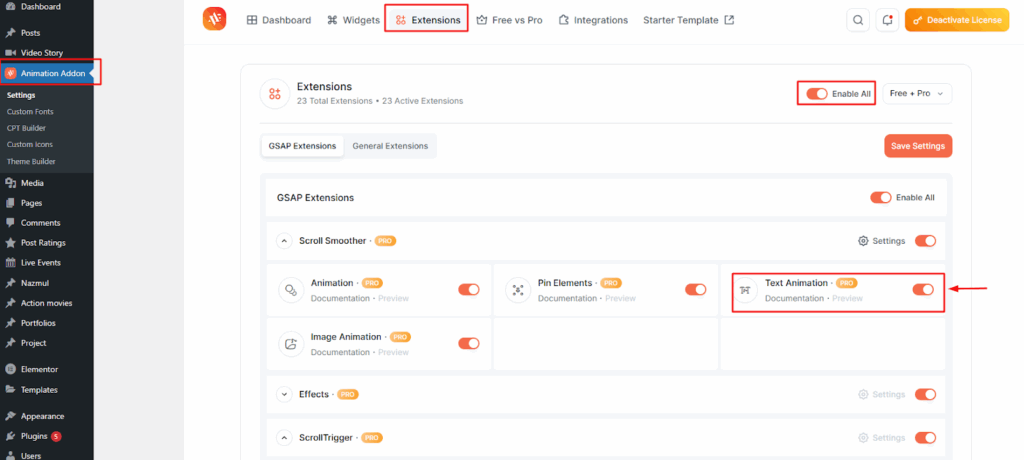Expand the Effects section chevron
The image size is (1024, 460).
(x=283, y=394)
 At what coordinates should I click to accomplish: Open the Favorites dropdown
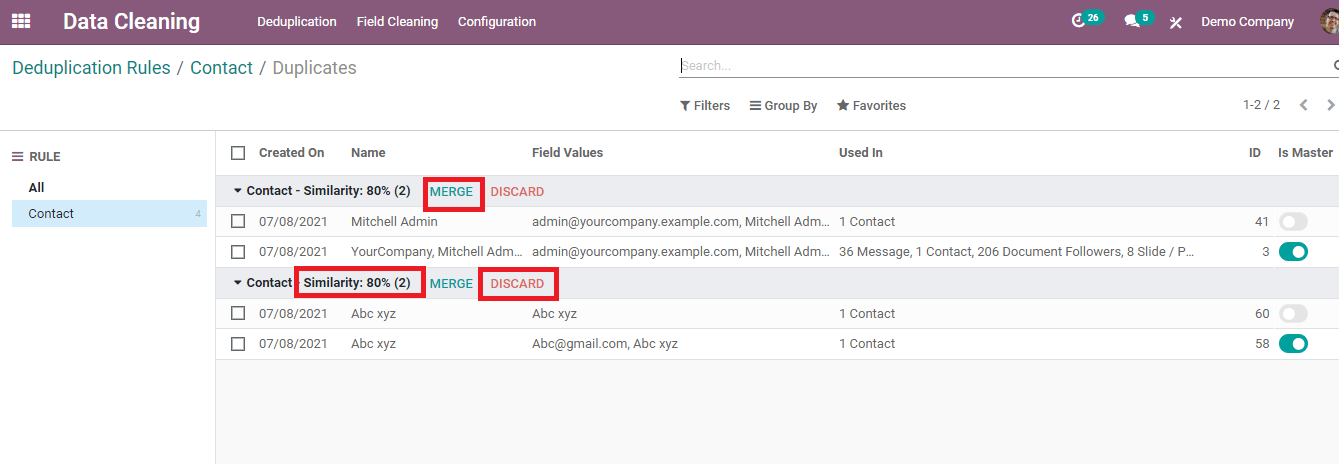(x=871, y=106)
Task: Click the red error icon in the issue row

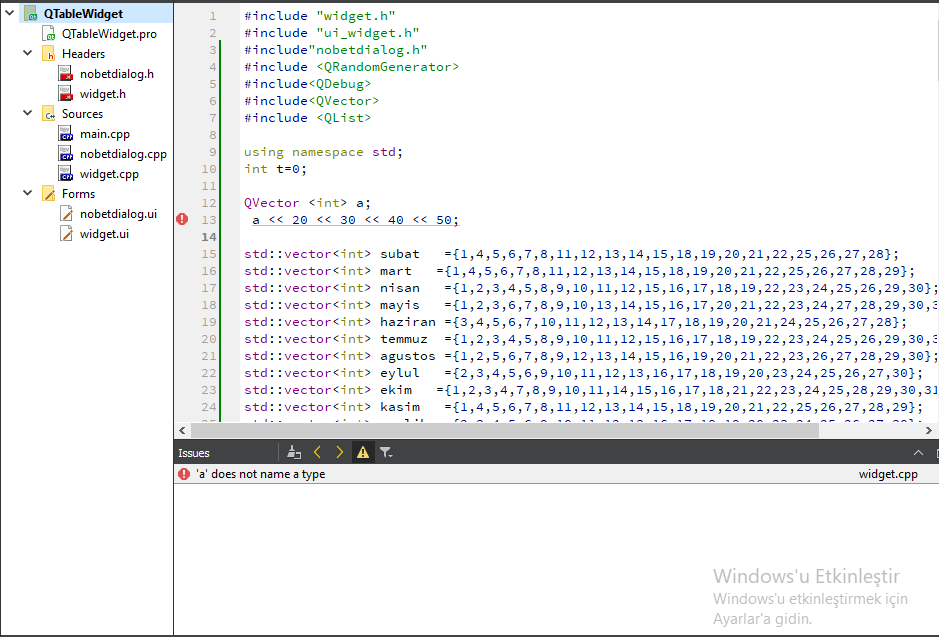Action: point(184,474)
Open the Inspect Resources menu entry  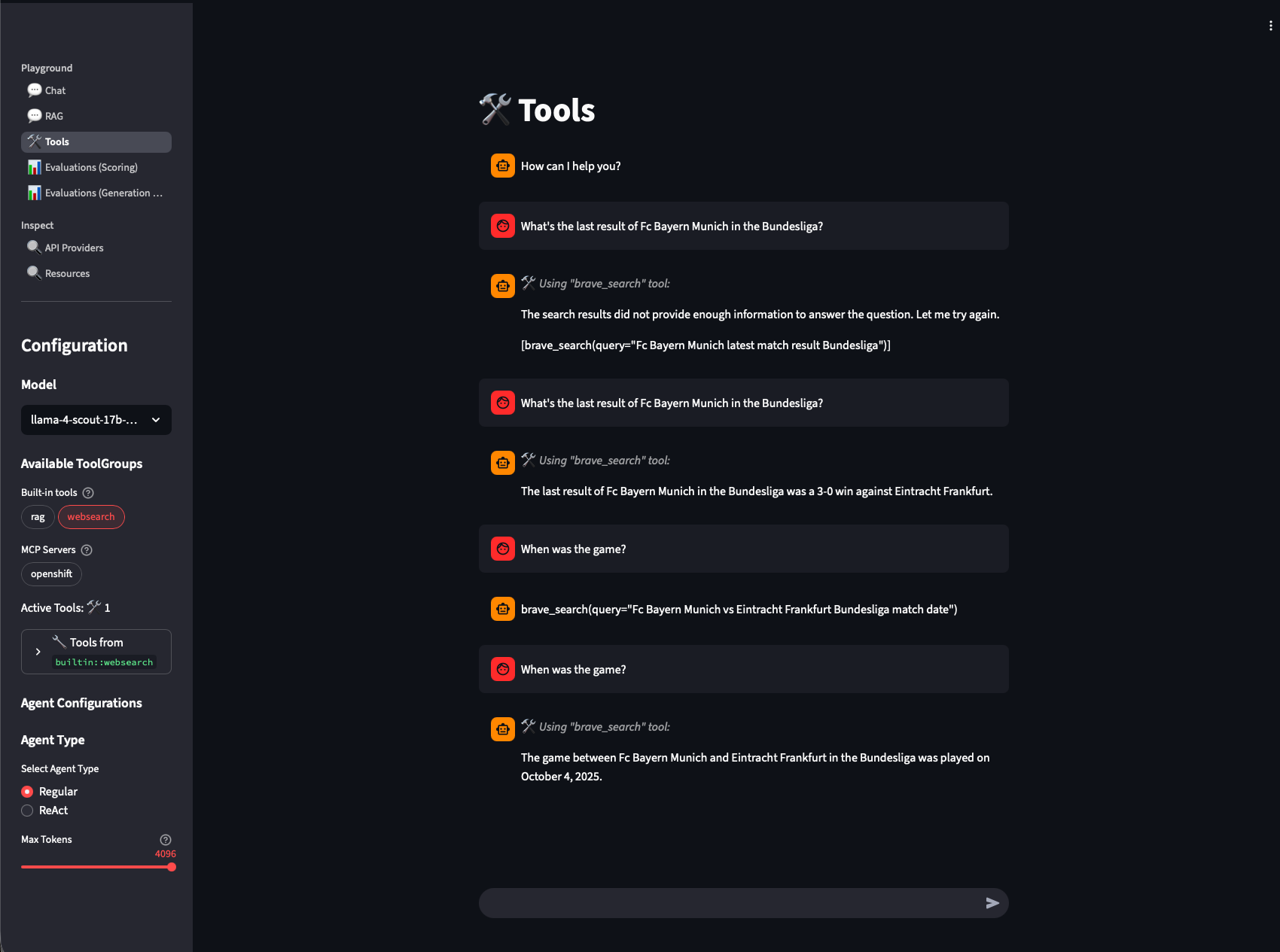click(x=66, y=273)
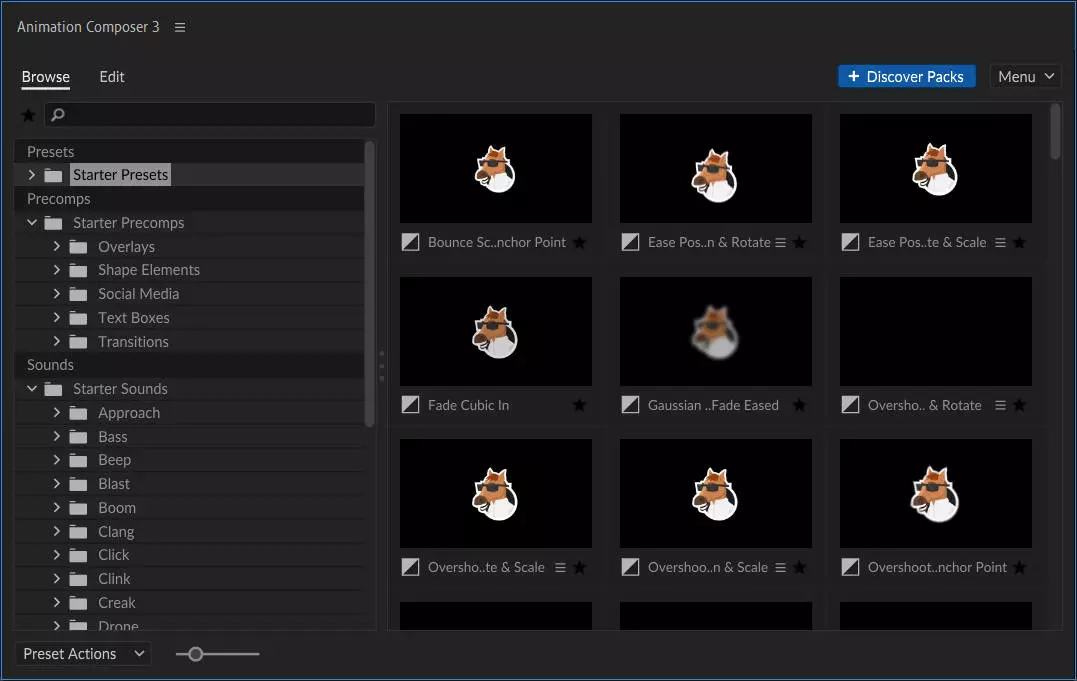The width and height of the screenshot is (1077, 681).
Task: Toggle favorite star on Fade Cubic In
Action: pyautogui.click(x=580, y=405)
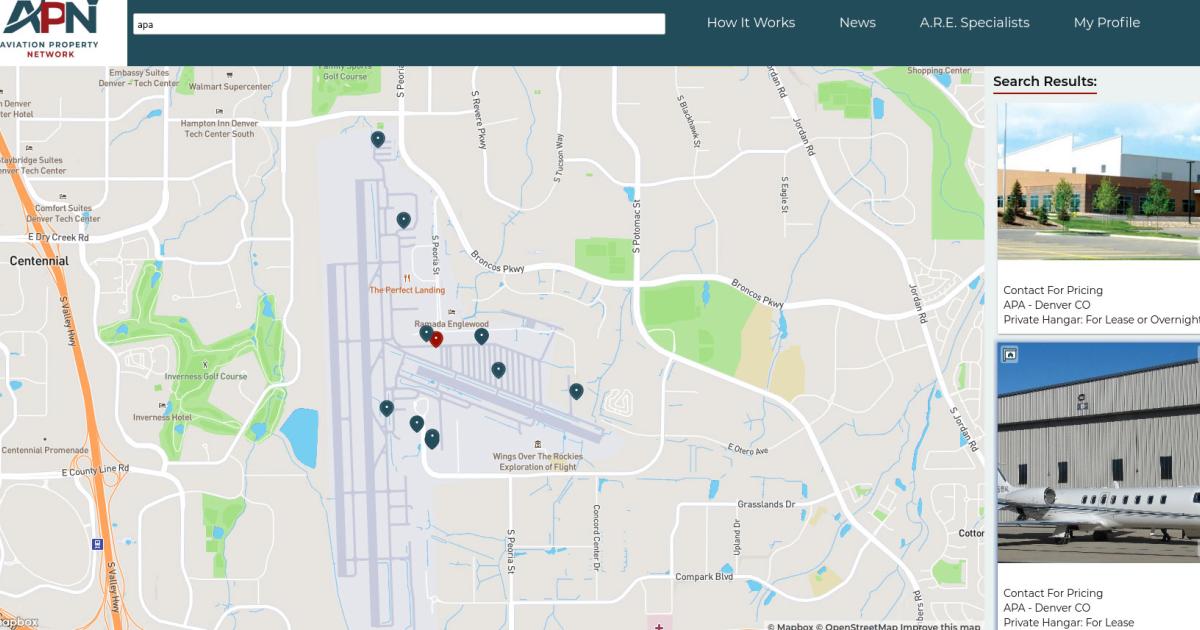Click the Wings Over The Rockies museum icon
This screenshot has height=630, width=1200.
coord(538,444)
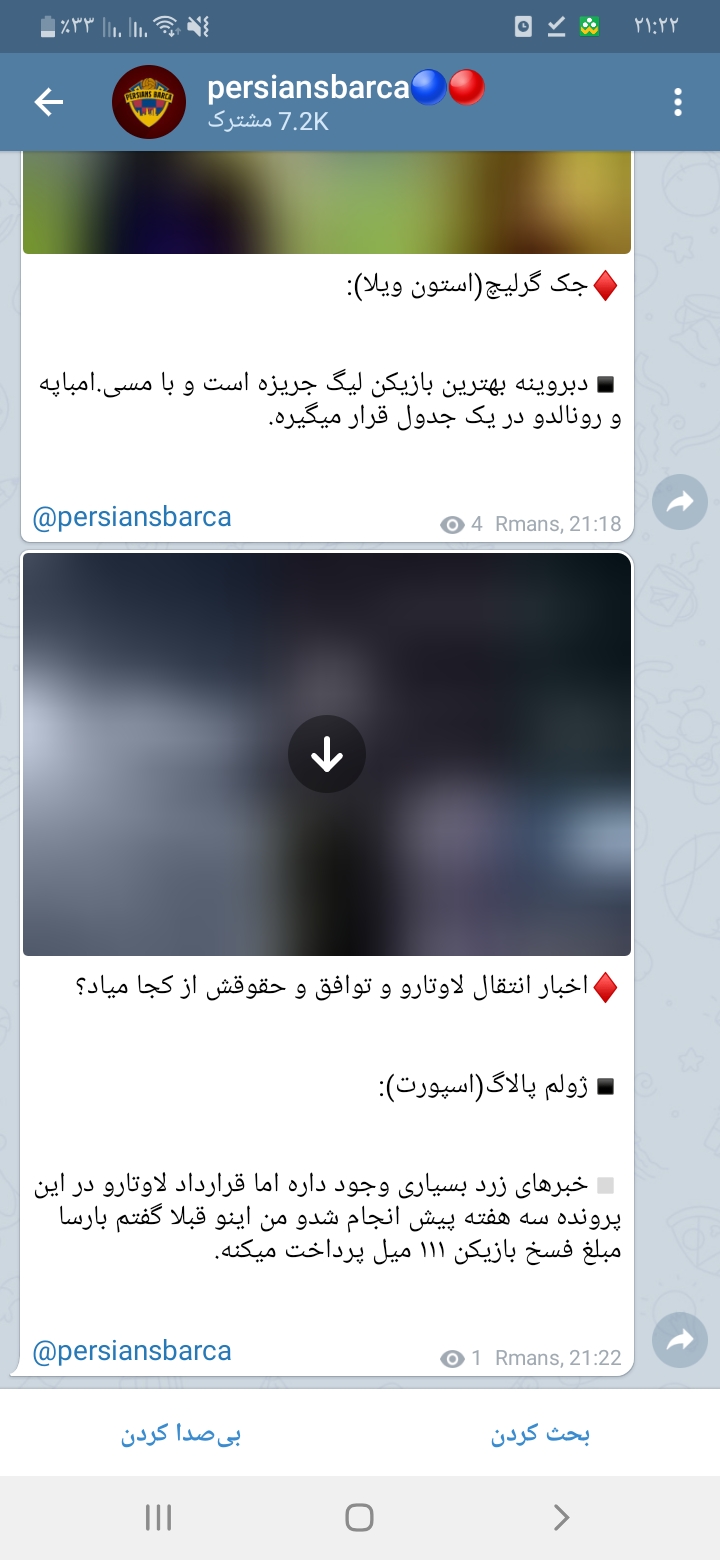This screenshot has width=720, height=1560.
Task: Tap the Android back navigation chevron
Action: [561, 1517]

> _What the task asks_: Copy the items word for word, from the first line through the line containing "Action: point(184,474)", including that line. Leave the pictures out.

> _Answer for this exercise_:
Expand the Effects section chevron
The image size is (1024, 460).
(x=283, y=394)
 At what coordinates should I click to accomplish: Open the Favorites dropdown
(x=871, y=106)
Task: Click the red error icon in the issue row

Action: point(184,474)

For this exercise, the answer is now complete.